TASK ITEM » No pictures go into the copy. Write out exactly the lines below from the one containing "At what coordinates" through the one containing "Image resolution: width=564".

RECORDS PROVIDED »
—————

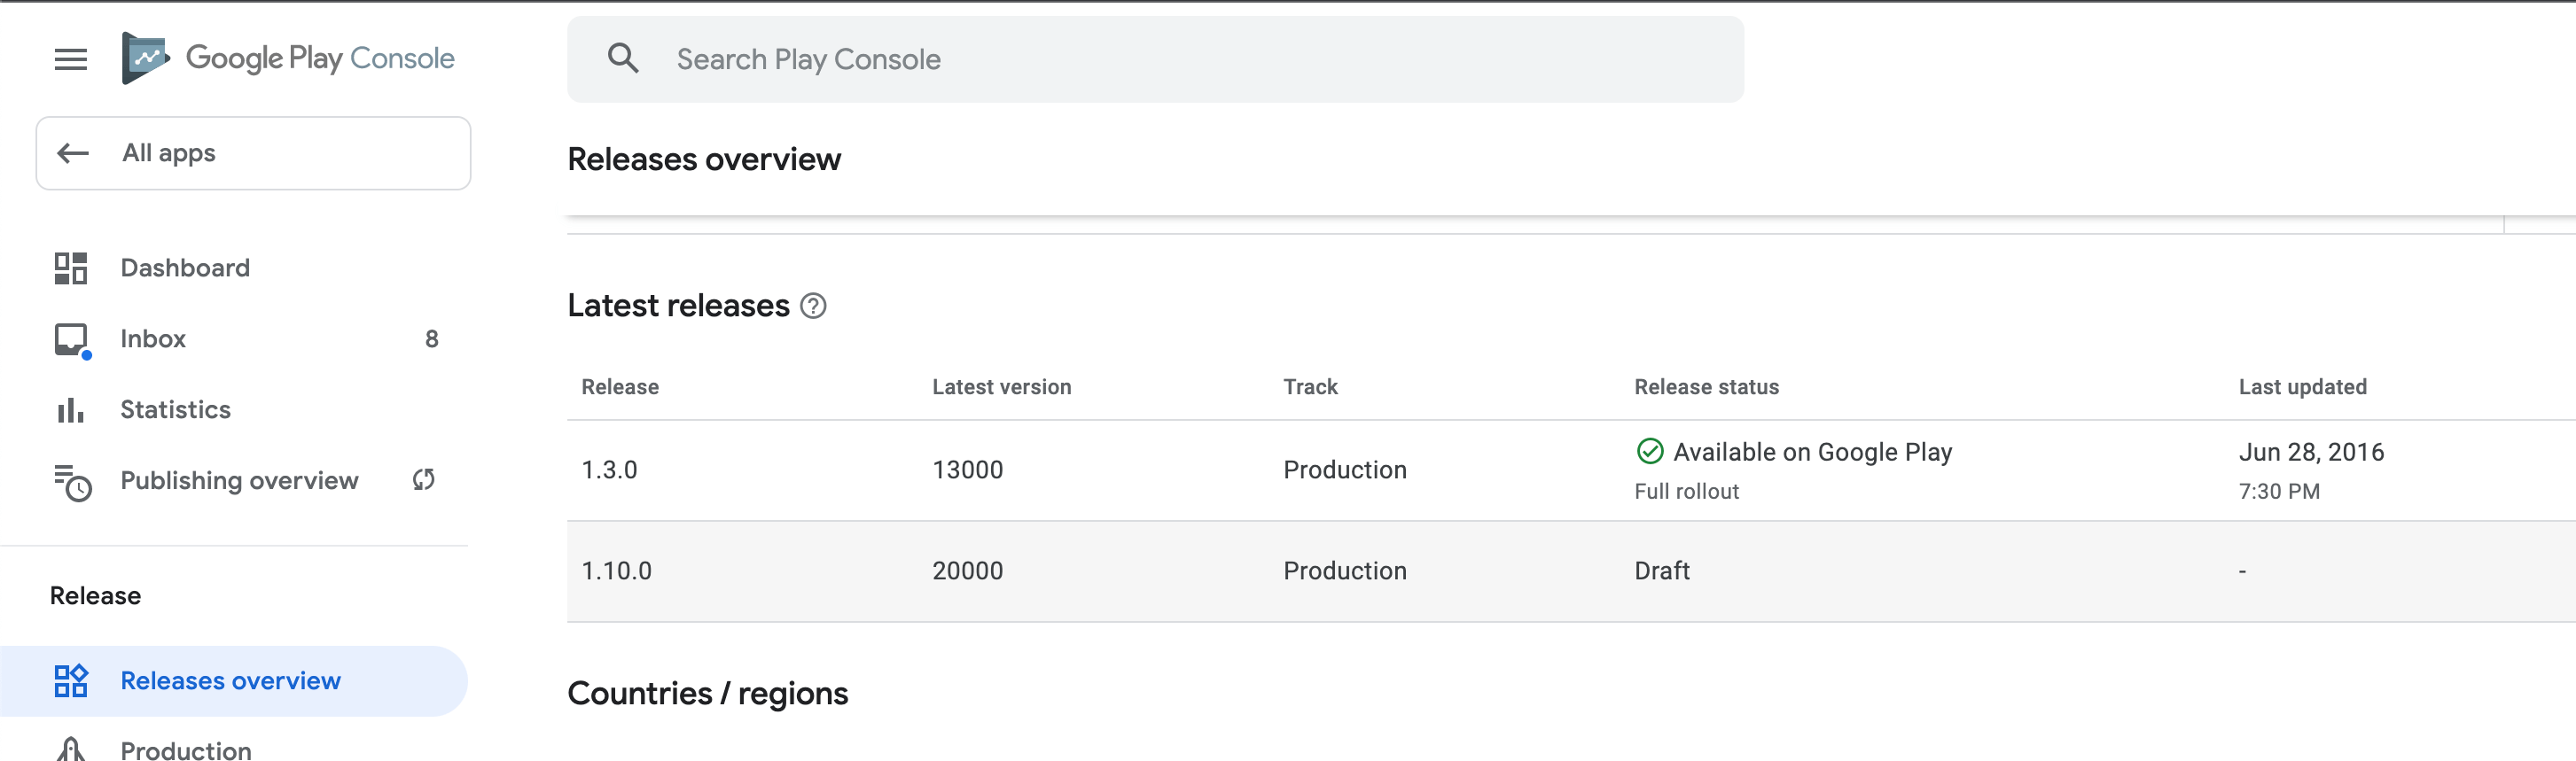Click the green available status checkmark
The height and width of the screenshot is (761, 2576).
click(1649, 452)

—————

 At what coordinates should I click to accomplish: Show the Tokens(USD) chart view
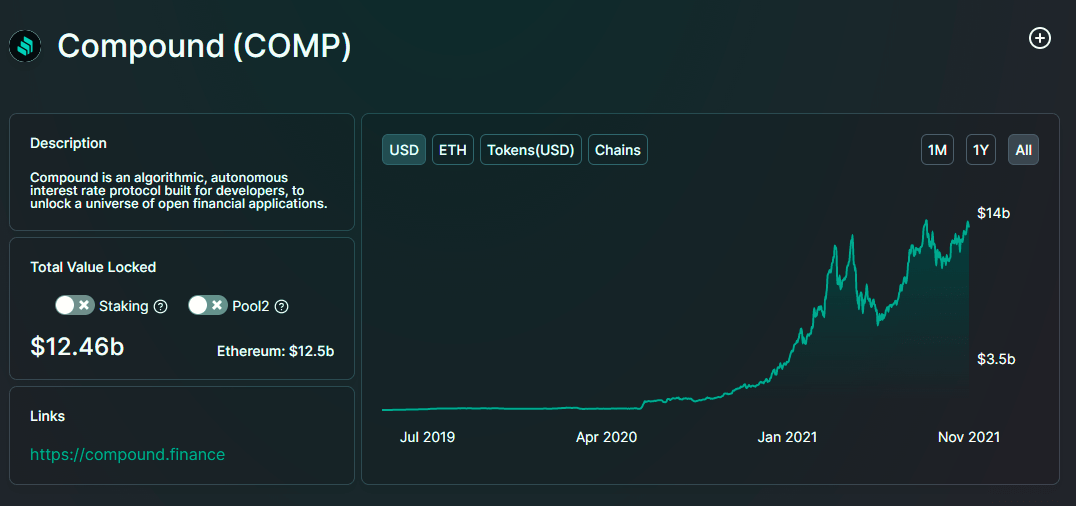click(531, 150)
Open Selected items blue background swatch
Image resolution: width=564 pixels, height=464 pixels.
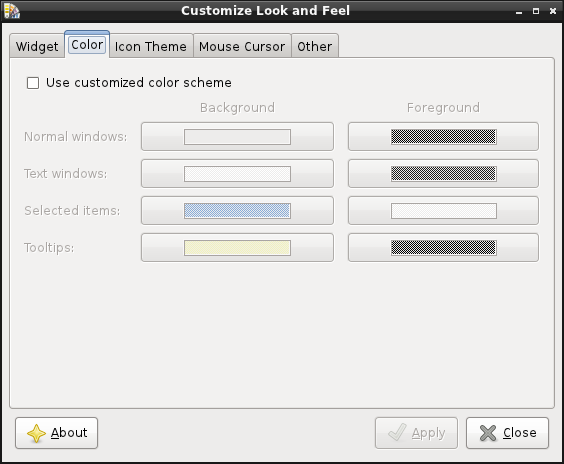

—————

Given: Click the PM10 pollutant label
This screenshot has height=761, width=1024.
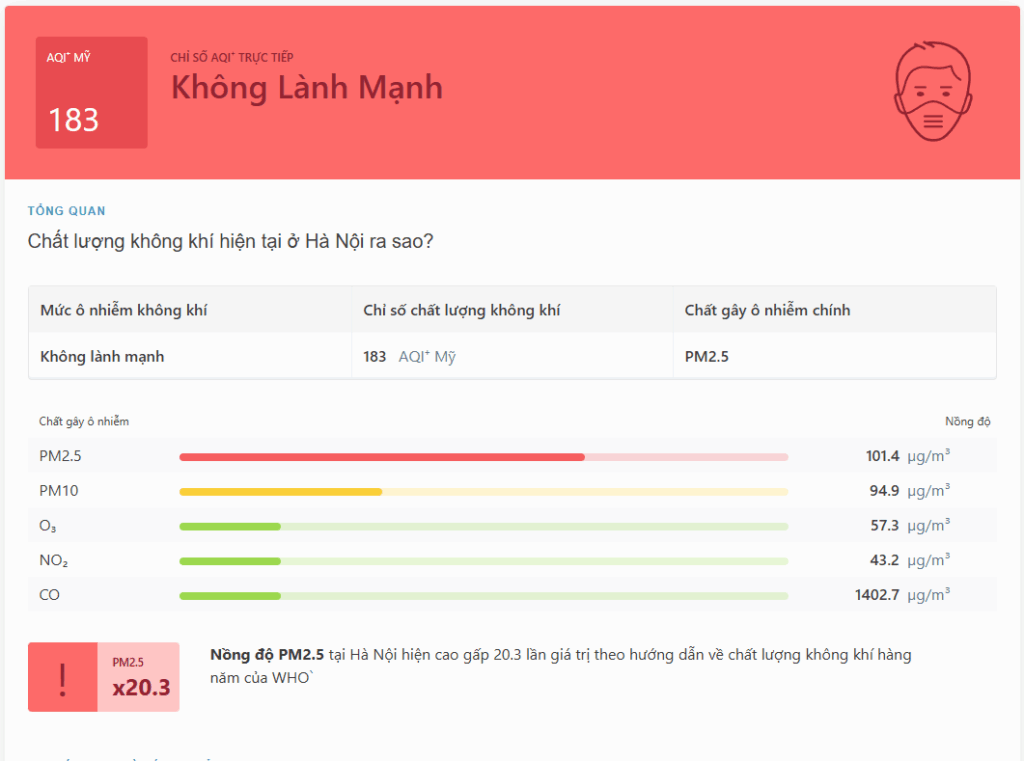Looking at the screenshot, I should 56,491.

—————

TASK RESPONSE »
 At what coordinates should I click to accomplish: Show the Tokens(USD) chart view
click(531, 150)
Open Selected items blue background swatch
Image resolution: width=564 pixels, height=464 pixels.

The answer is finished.